Statutory and regulatory barriers should be cleared to permit the sale of lower-cost, limited-benefit “retirement LTCI.” Retirement LTCI policies would be standardized, with three basic plan designs, each of which would have limited options for customization. Consumers would have choice among basic retirement LTCI features, such as daily coverage amounts, length of benefit period, and the size of the cash deductible, simplifying decision-making.
Employees aged 45 and older in defined-contribution retirement plans, such as 401(k) and 403(b) plans, and IRA owners aged 45 and older, would be allowed to take distributions from the plan solely for the purchase of retirement LTCI for themselves and/or a spouse. Distributions for the purchase of retirement LTCI from tax-deferred plans would be subject to income tax but exempt from the 10 percent early withdrawal penalty.
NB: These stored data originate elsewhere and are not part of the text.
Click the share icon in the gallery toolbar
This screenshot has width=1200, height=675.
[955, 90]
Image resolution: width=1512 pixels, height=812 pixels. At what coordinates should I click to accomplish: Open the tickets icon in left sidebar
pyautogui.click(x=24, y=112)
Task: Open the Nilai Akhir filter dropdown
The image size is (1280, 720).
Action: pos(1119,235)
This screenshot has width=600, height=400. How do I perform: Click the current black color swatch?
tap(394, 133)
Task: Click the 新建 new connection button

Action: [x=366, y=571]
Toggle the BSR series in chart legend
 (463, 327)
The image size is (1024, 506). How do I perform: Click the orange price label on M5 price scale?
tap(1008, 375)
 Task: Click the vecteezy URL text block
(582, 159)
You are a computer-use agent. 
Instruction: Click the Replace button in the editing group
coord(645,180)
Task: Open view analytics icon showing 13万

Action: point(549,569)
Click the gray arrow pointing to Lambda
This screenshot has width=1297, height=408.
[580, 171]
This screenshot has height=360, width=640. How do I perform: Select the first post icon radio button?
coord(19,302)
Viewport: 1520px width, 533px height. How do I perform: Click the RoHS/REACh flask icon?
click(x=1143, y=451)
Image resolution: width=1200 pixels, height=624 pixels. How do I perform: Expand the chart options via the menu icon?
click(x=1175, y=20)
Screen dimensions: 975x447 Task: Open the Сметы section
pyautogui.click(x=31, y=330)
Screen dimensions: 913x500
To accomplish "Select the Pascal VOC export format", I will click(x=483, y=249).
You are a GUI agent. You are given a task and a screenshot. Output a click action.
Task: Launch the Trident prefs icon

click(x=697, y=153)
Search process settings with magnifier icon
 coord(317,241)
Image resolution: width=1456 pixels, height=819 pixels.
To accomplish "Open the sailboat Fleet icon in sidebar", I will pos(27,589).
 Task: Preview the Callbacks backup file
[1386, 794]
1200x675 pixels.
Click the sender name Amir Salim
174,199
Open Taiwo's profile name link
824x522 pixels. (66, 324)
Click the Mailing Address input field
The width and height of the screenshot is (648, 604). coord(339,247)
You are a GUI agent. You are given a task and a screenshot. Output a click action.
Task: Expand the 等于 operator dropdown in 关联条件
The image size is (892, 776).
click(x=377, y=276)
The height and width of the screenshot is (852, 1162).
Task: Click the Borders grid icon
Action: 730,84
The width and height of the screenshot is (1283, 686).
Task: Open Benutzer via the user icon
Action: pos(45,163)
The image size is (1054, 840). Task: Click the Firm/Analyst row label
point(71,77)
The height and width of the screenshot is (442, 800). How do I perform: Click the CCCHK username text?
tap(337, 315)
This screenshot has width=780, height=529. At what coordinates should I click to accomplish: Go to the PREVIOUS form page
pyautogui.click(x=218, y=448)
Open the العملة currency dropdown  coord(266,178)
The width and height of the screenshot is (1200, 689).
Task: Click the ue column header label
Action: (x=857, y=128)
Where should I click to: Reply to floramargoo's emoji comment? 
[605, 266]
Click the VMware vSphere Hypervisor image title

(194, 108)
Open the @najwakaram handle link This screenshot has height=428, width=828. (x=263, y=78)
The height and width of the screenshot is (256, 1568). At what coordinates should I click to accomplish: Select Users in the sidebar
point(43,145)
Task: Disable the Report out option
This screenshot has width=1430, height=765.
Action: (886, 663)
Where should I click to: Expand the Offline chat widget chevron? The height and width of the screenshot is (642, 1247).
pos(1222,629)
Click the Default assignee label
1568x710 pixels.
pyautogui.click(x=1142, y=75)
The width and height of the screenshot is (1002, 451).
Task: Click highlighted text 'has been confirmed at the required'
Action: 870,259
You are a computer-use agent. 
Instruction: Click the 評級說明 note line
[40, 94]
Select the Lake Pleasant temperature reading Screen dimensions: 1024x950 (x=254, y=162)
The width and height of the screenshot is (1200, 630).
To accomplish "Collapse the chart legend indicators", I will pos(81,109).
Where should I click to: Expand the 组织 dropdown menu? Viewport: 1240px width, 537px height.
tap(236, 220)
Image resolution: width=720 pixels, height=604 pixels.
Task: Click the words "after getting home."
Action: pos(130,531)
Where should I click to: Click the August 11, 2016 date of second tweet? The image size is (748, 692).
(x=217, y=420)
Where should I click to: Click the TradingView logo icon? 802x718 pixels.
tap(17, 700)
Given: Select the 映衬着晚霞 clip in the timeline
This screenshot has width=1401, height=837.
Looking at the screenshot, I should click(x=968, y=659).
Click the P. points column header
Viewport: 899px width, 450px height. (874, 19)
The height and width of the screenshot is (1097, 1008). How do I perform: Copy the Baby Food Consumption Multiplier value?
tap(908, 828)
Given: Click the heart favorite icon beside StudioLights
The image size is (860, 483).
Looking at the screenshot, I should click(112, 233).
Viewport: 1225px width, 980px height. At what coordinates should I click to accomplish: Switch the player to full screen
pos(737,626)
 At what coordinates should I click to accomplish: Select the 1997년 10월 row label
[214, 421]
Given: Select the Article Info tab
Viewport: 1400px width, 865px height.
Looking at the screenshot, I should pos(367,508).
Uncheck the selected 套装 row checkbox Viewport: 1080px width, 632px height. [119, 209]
Plan sponsors should be offered a safe harbor and expanded “catch-up” contributions if the sponsor automatically enrolls certain plan participants (who would have the ability to opt out) into a retirement LTCI policy. The proposed safe harbor would limit fiduciary liability for plan sponsors that implement automatic enrollment according to certain standards.
All health insurance marketplaces would have the option to facilitate sales of retirement LTCI policies. Participating marketplaces could accept distributions from workplace retirement plans and IRAs for the payment of retirement LTCI premiums from savers aged 45 and older.
Streamline and simplify existing authorities under current law waivers and State Plan Amendments (SPAs) and extend enhanced federal matching to encourage states to take advantage of the new streamlined authority. States should retain the ability to use the existing waiver process, and existing HCBS SPAs should be grandfathered in. Finally, once operational, the HHS secretary should make recommendations to Congress on whether to repeal existing SPAs.
We believe that collectively, these policies have the potential to advance the broader understanding of the challenges and policy opportunities, and to provide solutions to challenges faced by patients, their families and other caregivers, private insurers, states, and policymakers.